A Justiça Federal condenou a União e o Departamento Nacional de Infraestrutura de Transportes (DNIT) a indenizar um motociclista que sofreu um grave acidente após colidir com uma anta na BR-262, em Mato Grosso do Sul. A decisão foi proferida pela 2ª Vara Federal de Campo Grande e fixou indenização de R$ 80 mil pelos danos sofridos pela vítima.
O acidente ocorreu em setembro de 2018, no trecho entre Ribas do Rio Pardo e Água Clara, nas proximidades do assentamento Mutum. Segundo o processo, o motociclista trafegava à noite pela rodovia quando foi surpreendido pelo animal silvestre na pista. Sem tempo para desviar, acabou atingindo a anta e caiu.

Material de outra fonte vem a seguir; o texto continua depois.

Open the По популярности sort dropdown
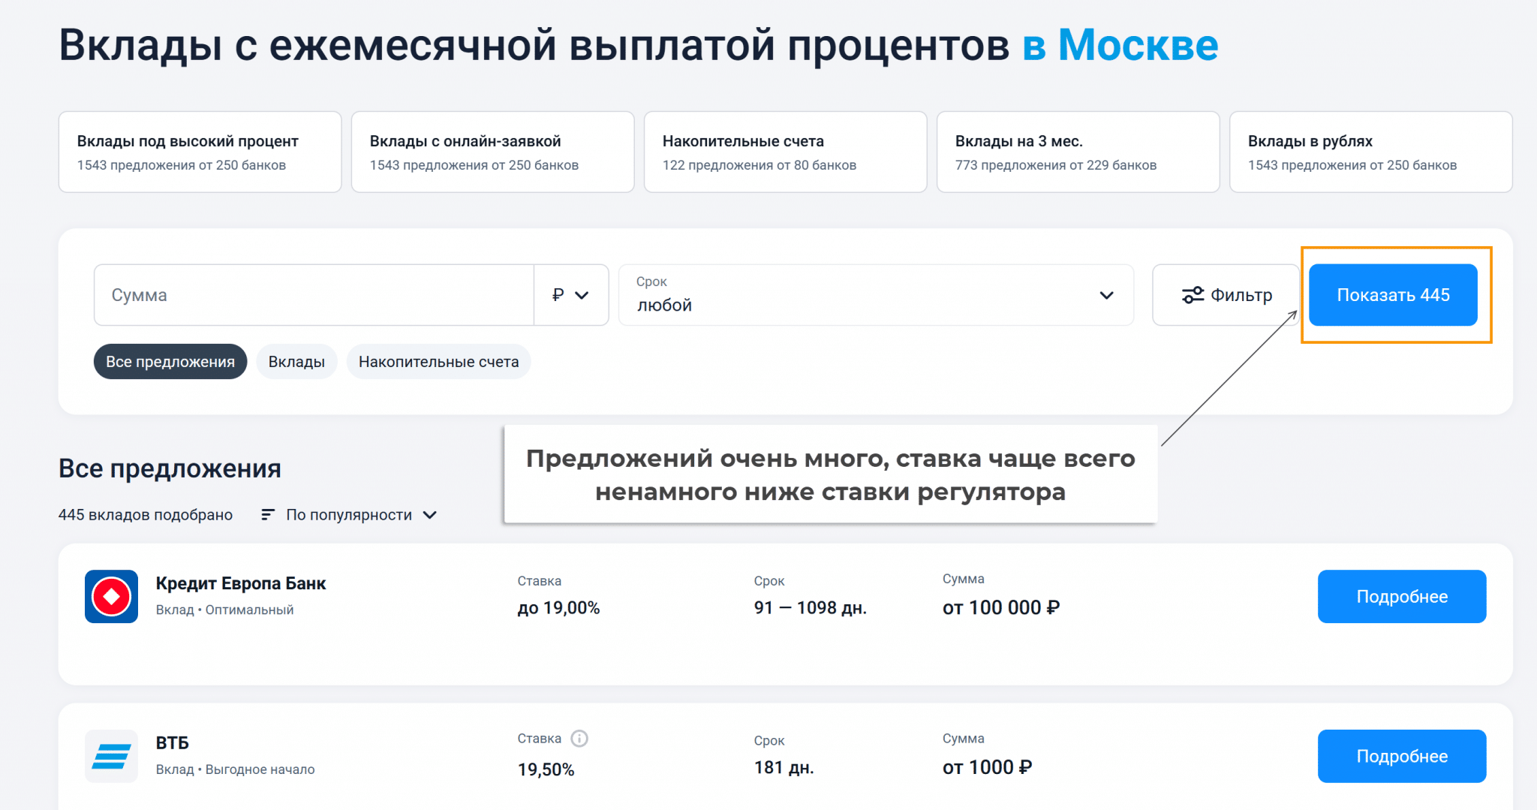 coord(360,515)
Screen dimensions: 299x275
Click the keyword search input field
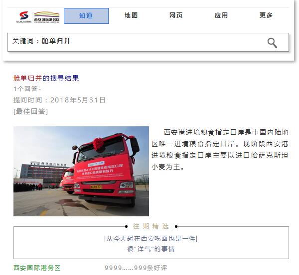pyautogui.click(x=148, y=42)
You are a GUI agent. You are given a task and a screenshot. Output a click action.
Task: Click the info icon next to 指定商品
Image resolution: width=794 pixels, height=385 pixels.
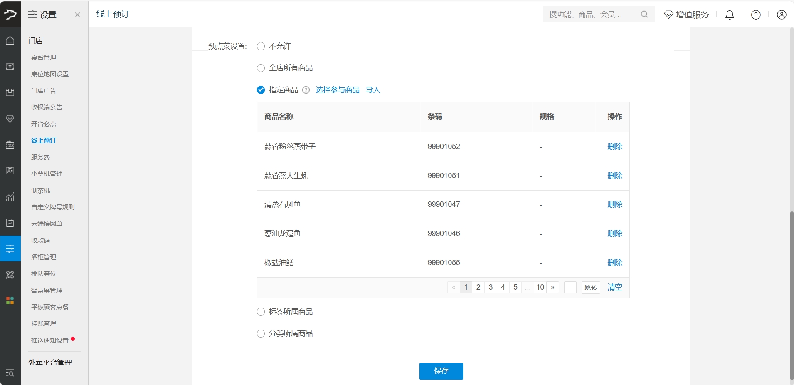[306, 90]
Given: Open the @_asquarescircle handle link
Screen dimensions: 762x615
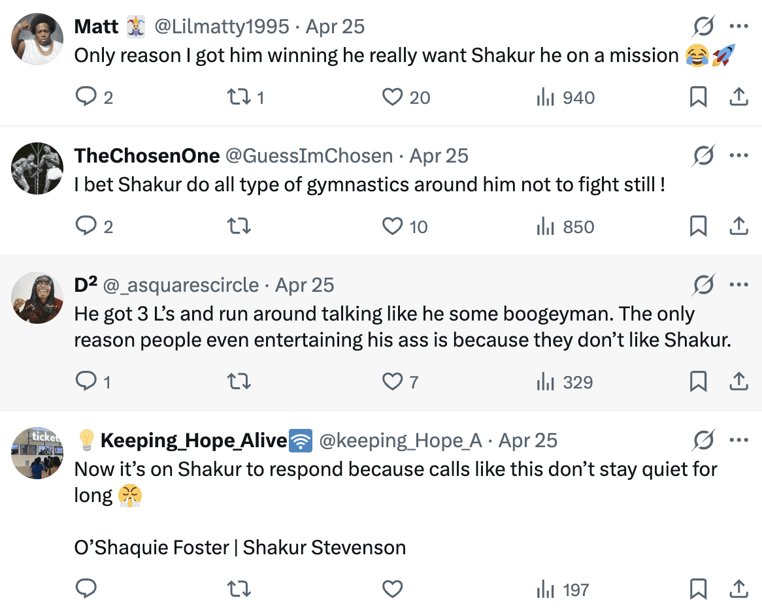Looking at the screenshot, I should pos(181,285).
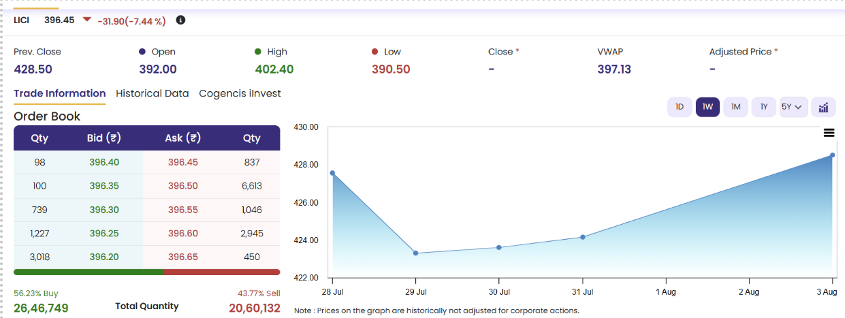Switch chart range to 1Y
845x318 pixels.
[x=764, y=107]
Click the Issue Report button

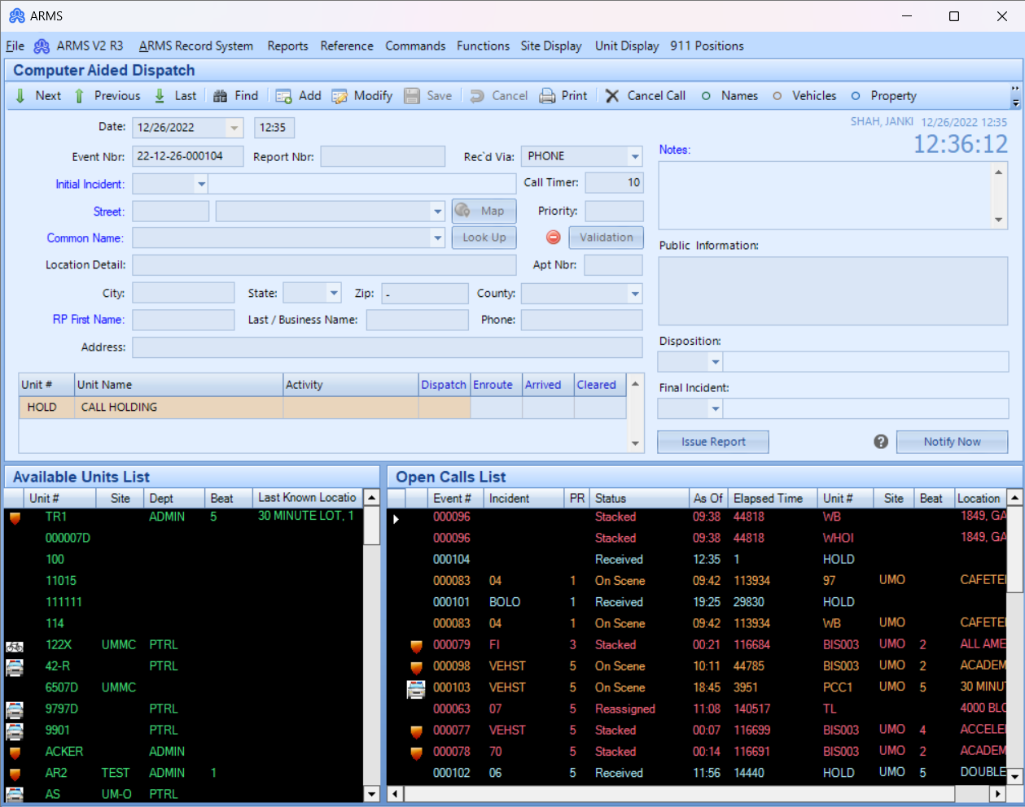[x=712, y=442]
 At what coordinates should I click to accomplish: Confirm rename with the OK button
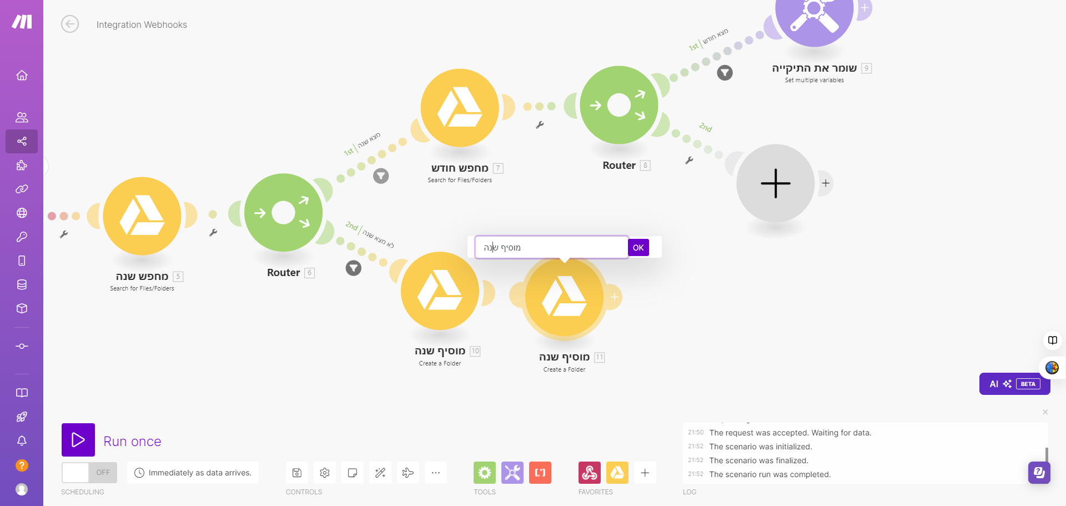coord(638,248)
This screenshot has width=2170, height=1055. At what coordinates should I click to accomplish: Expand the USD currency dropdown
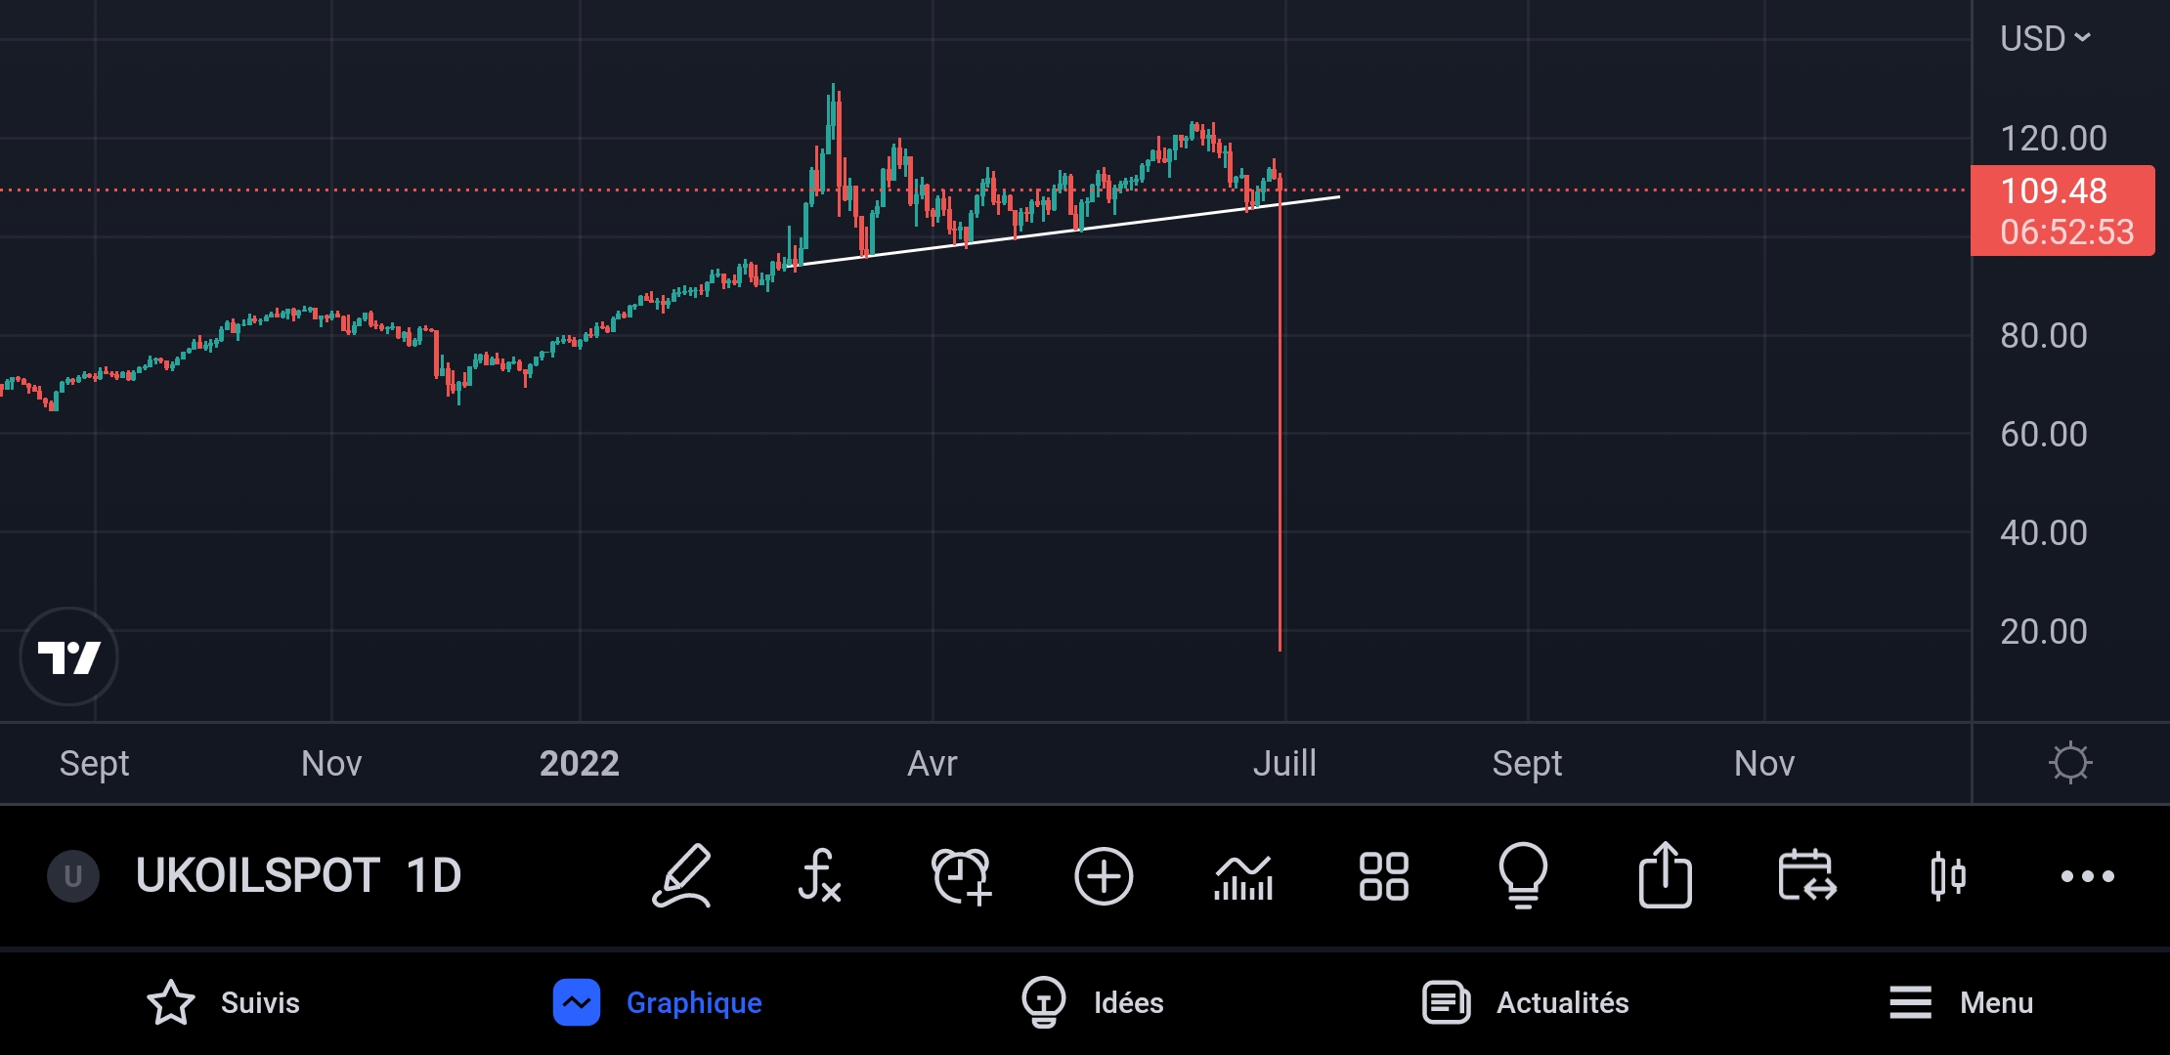(2045, 38)
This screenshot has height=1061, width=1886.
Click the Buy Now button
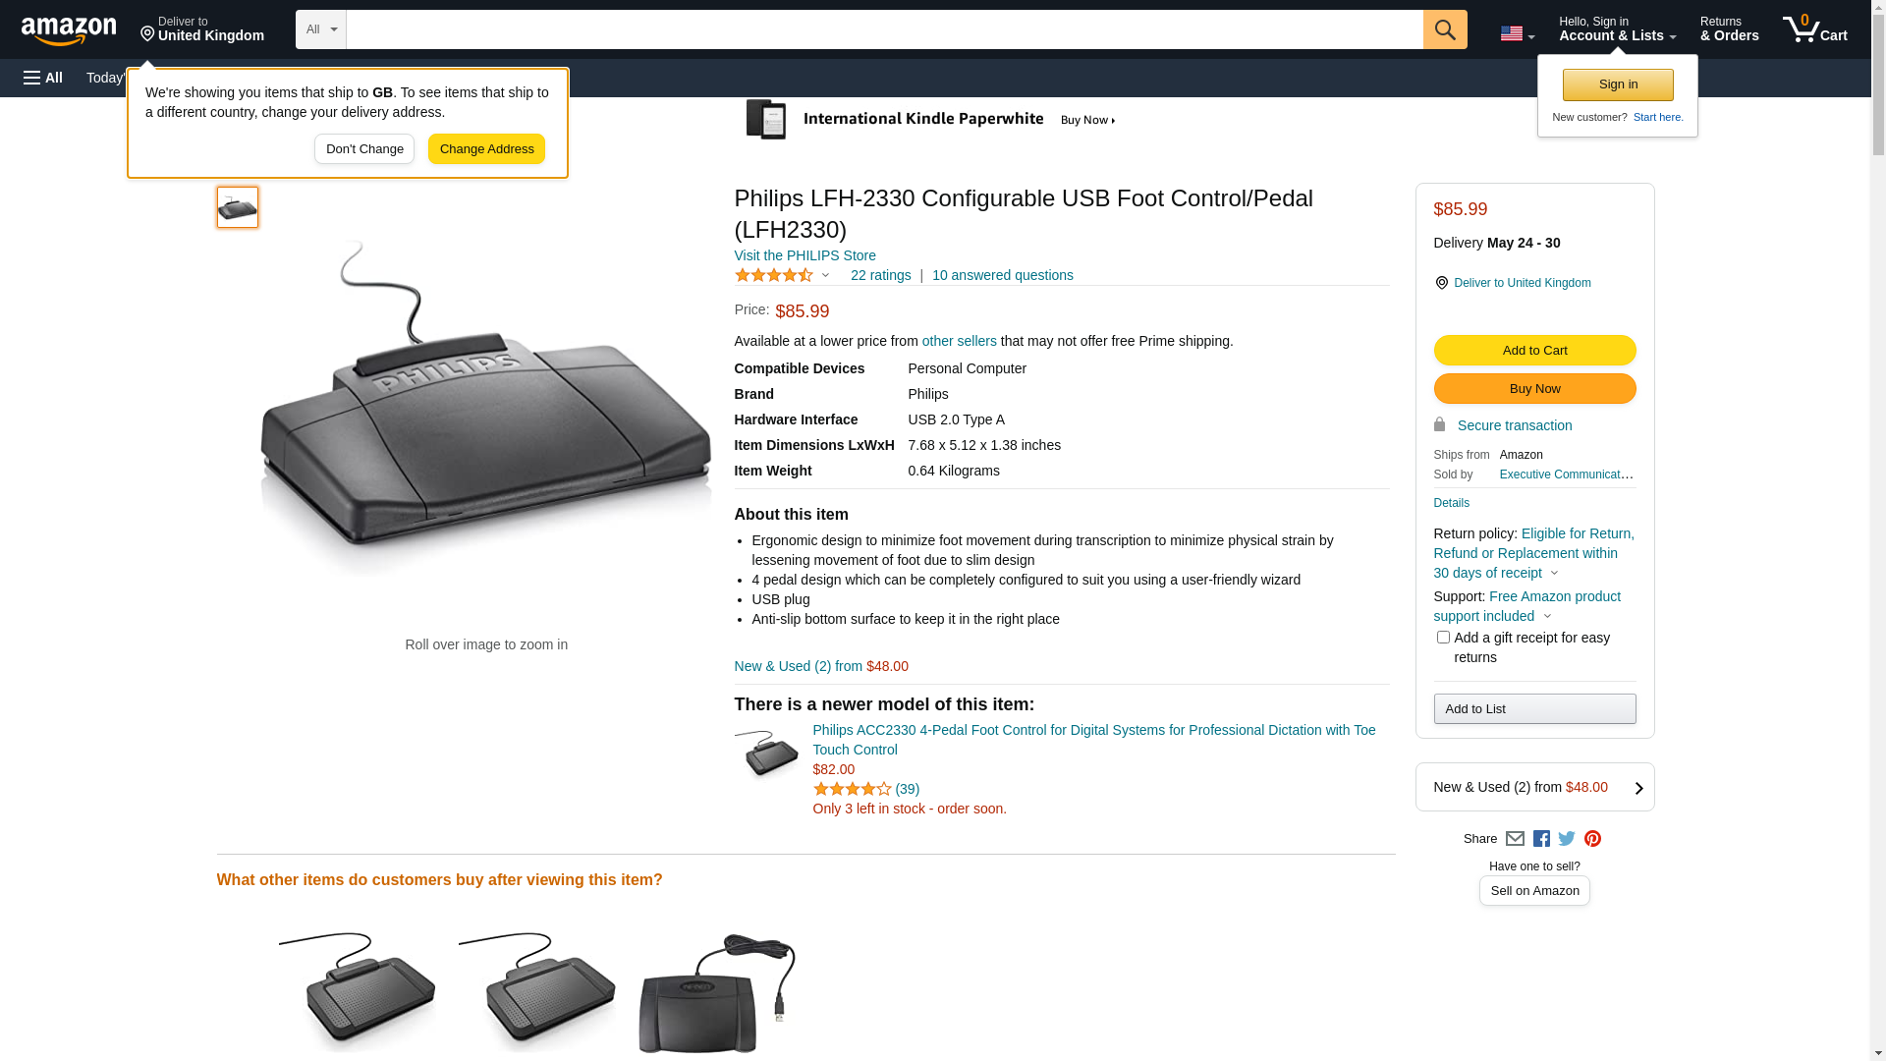[1534, 389]
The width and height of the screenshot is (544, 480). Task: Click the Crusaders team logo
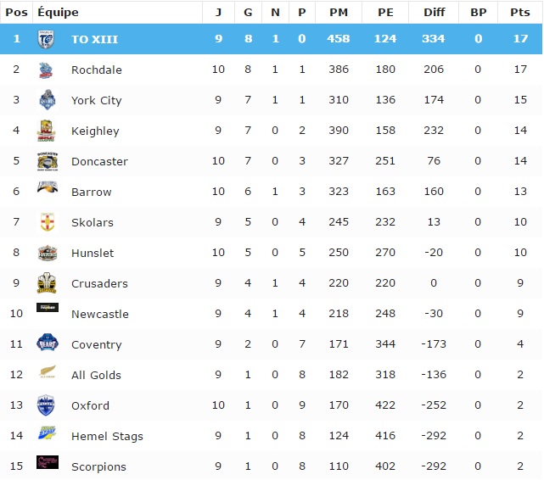tap(47, 283)
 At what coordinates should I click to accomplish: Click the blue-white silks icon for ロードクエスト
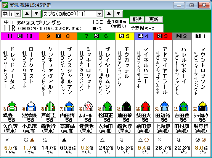click(31, 106)
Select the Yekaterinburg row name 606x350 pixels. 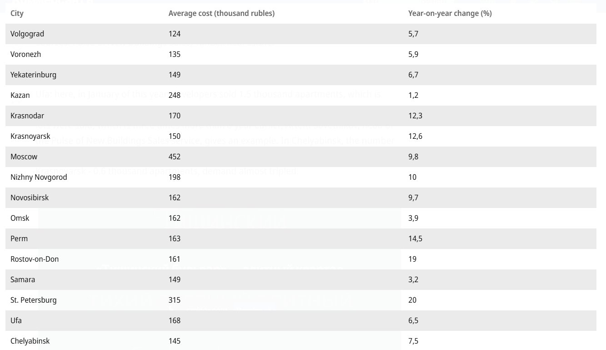pos(33,75)
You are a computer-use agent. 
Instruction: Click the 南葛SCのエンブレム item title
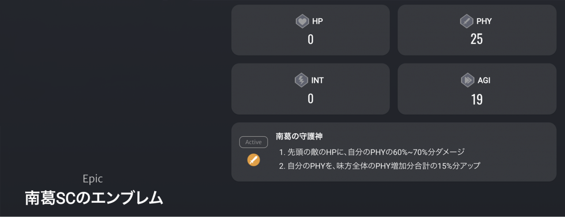pyautogui.click(x=94, y=198)
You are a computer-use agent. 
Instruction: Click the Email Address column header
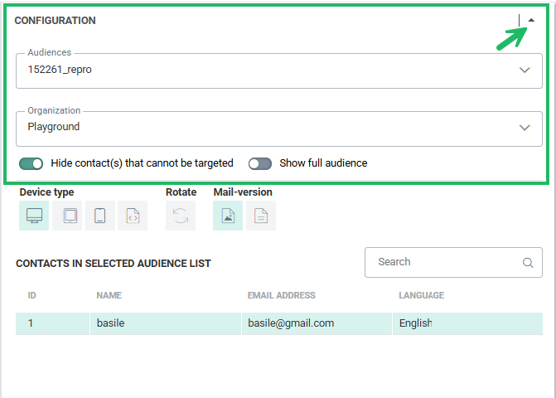[281, 295]
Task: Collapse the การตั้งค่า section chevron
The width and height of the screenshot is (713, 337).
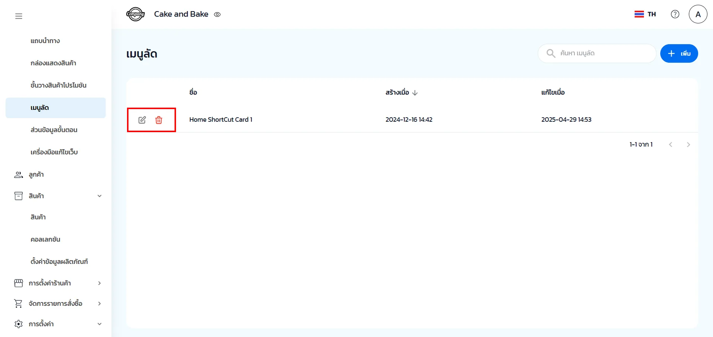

O boletim da Polícia Rodoviária Federal apontou a presença do animal na rodovia como a principal causa do acidente. O documento também não identificou qualquer indício de imprudência por parte do condutor.
Após a colisão, o motociclista foi socorrido em estado grave e precisou passar por cirurgia. Ele permaneceu internado por cerca de duas semanas. Laudo pericial produzido durante a ação confirmou que o acidente deixou sequelas permanentes, entre elas insuficiência venosa na perna direita, cicatrizes, inchaço crônico e limitação funcional.
De acordo com a perícia, embora a vítima continue apta ao trabalho, houve redução de aproximadamente 15% da capacidade funcional. O motociclista relatou dificuldades para permanecer por longos períodos em pé ou sentado.
Na ação, o autor sustentou que o acidente ocorreu em razão da omissão do poder público na adoção de medidas de segurança e prevenção na rodovia federal. A União e o DNIT negaram responsabilidade e tentaram atribuir a culpa ao próprio motociclista ou ao suposto proprietário do animal.
Ao analisar o caso, o juiz federal Rodrigo Vaslin Diniz rejeitou os argumentos da defesa e destacou que cabe ao Estado garantir condições adequadas de segurança nas estradas.
Segundo o magistrado, ficou comprovado que a presença da anta na pista foi determinante para o acidente e não houve prova de culpa exclusiva da vítima.
Na sentença, o juiz reconheceu a existência de danos morais e estéticos, levando em consideração os impactos físicos e emocionais permanentes causados pelo acidente. O valor da indenização foi dividido em R$ 50 mil por danos morais e R$ 30 mil por danos estéticos, com incidência de correção monetária e juros.
O pedido de pensão mensal e indenização por danos materiais foi negado porque, segundo a decisão, não ficou comprovada incapacidade para o trabalho nem prejuízo financeiro efetivo. Mesmo após o acidente, o motociclista continuou exercendo a profissão de motorista.
O processo tramita sob o número 5004050-06.2020.4.03.6000.